Obama was quick off his stool in response, looking 20-year-old questioner Jeremy Epstein straight in the eye, fixing him with an intense stare as he promised to quicken the U.S. economic recovery.

He rapped Romney for opposing the auto industry bailout which he engineered and which he said had saved a million jobs, and brushed off his Republican rival's denials.

"What Governor Romney said just isn't true. He wanted to make them into bankruptcy without providing them any way to stay open," Obama said.

The town hall setting, which had each candidate seated at a stool on a red carpet, and free to roam around, tested the body language of the two candidates, and capacity to empathize with the anxieties of everyday Americans.

The Middle East and Israel only came up once during the debate, when a participant asked Obama about the extra security that had been refused to the consulate in Benghazi, Libya.

While he did not directly respond to the question, as CNN host Wolf Blitzer noted after the debate, Obama responded by taking responsibility for the deaths of the four Americans in the attack on the consulate and promising to fully investigate it. He then went on to blast Romney for issuing a press release the day after the attack and trying to score political points.

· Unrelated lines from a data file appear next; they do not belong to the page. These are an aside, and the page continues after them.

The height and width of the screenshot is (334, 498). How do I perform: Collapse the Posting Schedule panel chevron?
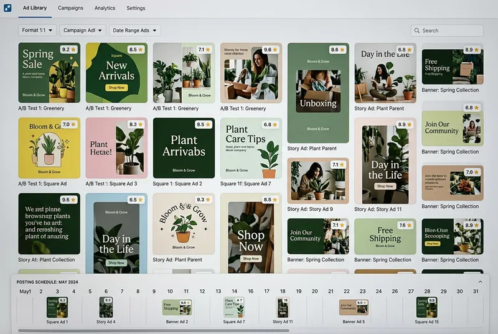point(480,282)
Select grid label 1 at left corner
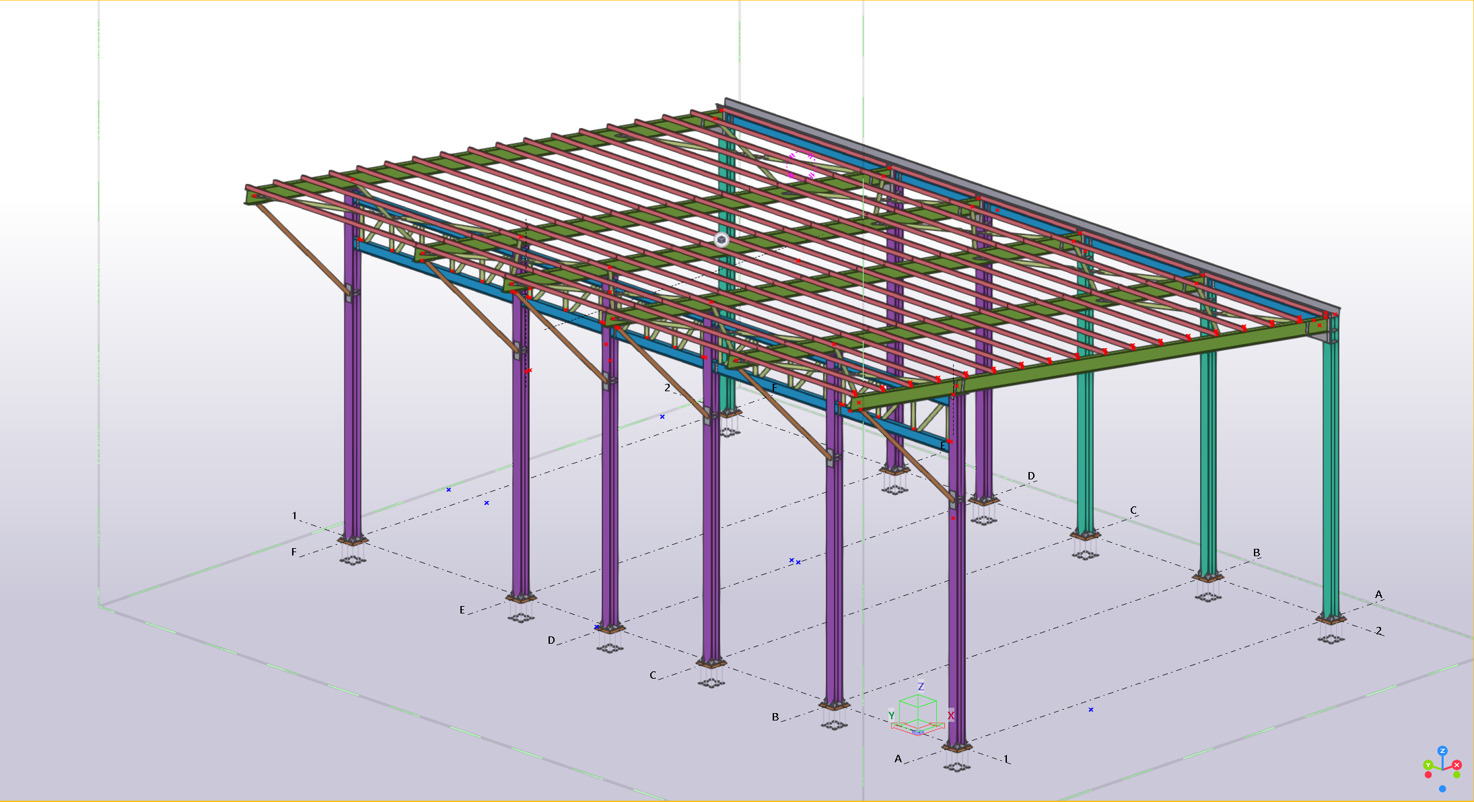Viewport: 1474px width, 802px height. (x=294, y=516)
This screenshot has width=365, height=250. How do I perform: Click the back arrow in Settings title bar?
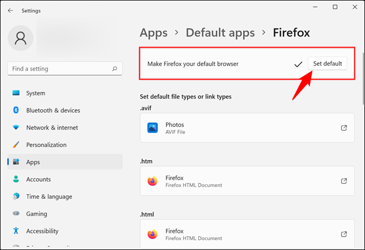click(x=11, y=10)
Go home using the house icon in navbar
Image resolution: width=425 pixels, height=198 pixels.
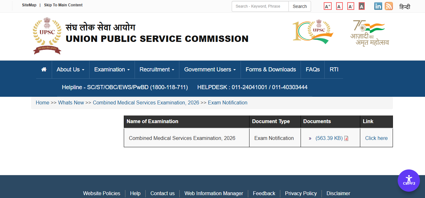pos(43,69)
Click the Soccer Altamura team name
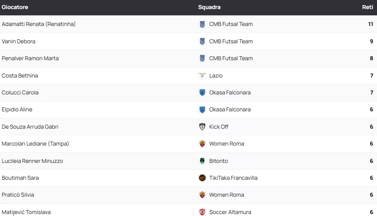This screenshot has height=216, width=377. pos(230,212)
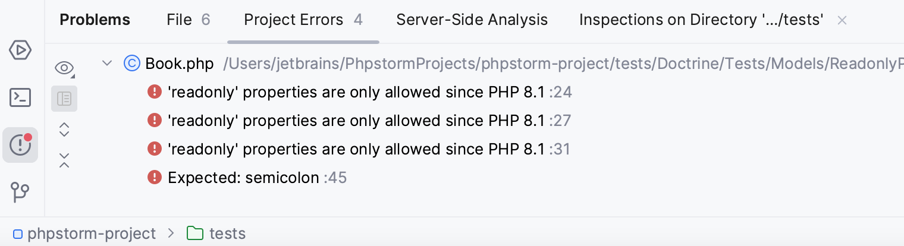Select the readonly error at line 31
The image size is (904, 246).
[356, 149]
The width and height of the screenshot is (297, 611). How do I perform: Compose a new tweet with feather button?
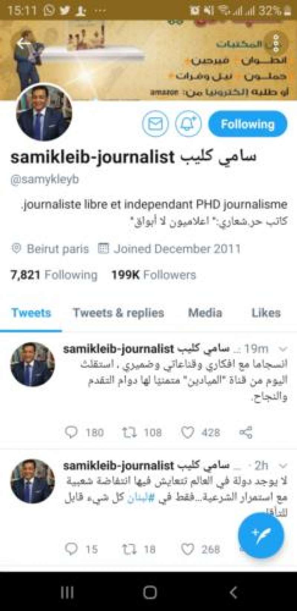pyautogui.click(x=261, y=536)
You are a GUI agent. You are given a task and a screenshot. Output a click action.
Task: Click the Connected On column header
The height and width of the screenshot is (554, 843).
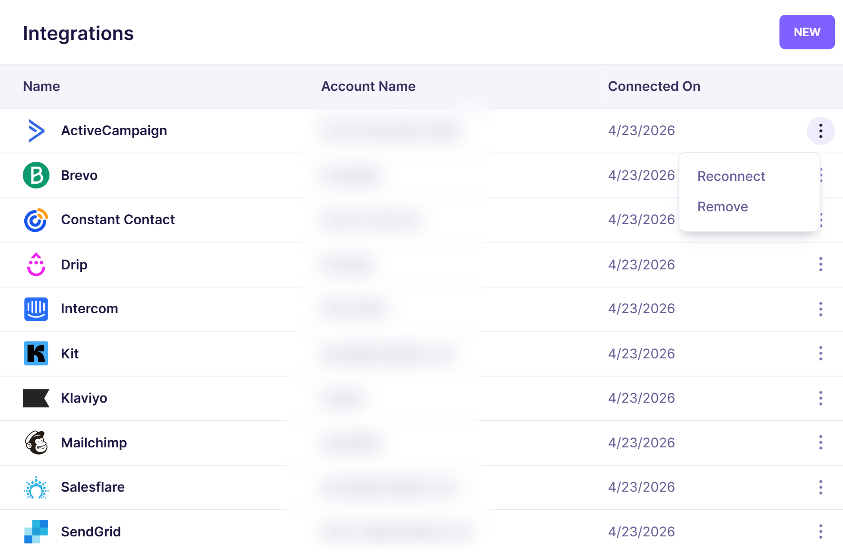coord(654,86)
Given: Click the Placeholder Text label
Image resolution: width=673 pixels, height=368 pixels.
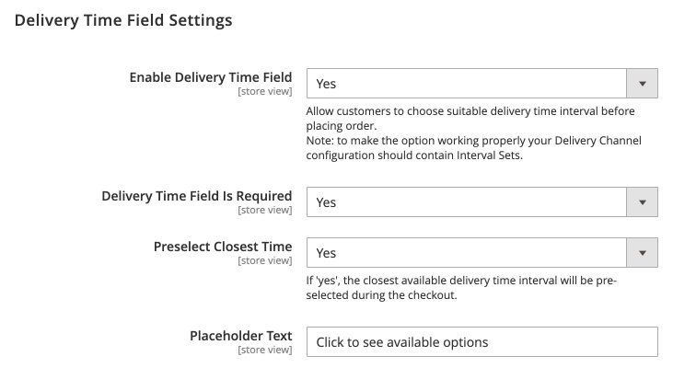Looking at the screenshot, I should coord(240,336).
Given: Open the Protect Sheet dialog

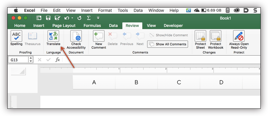Looking at the screenshot, I should (x=200, y=40).
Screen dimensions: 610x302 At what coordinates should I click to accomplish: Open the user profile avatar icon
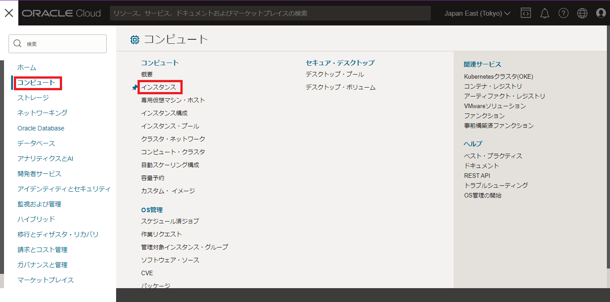pyautogui.click(x=601, y=13)
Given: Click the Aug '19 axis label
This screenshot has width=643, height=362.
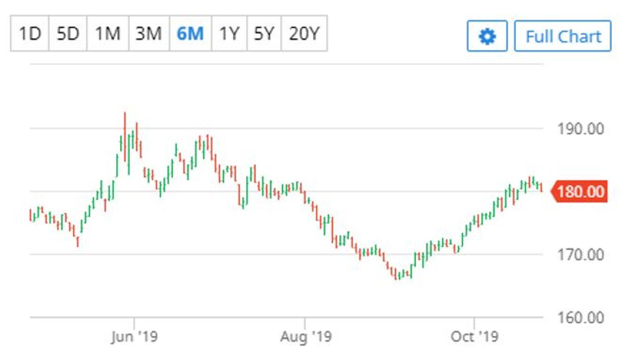Looking at the screenshot, I should pos(306,336).
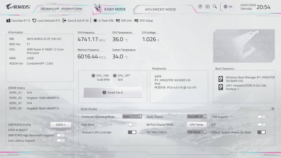The image size is (281, 158).
Task: Select EXPO 1 profile
Action: point(61,125)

Romney, in turn, did not point out that Obama had not directly answered the question. He did, however, attack Obama’s entire policy in the Middle East, saying, "Look what's happening in Syria, in Egypt, now in Libya. Consider the distance between ourselves and -- and Israel, the president said that -- that he was going to put daylight between us and Israel.

We have Iran four years closer to a nuclear bomb. Syria -- Syria's not just a tragedy of 30,000 civilians being killed by a military, but also a strategic -- strategically significant player for America," he added.

"The president's policies throughout the Middle East began with an apology tour and -- and -- and pursue a strategy of leading from behind, and this strategy is unraveling before our very eyes," charged Romney

An interesting moment was when, in responding to Romney, Obama said that he had held a press conference in the Rose Garden the day after the attack and said it was a terrorist attack. Romney then accused the president of not having admitted it was a terrorist attack at that point, at which point moderator Candy Crowley confirmed that Obama had indeed said that.

Obama then asked Crowley to repeat that one more time, which she did, and Obama received a round of applause from the crowd.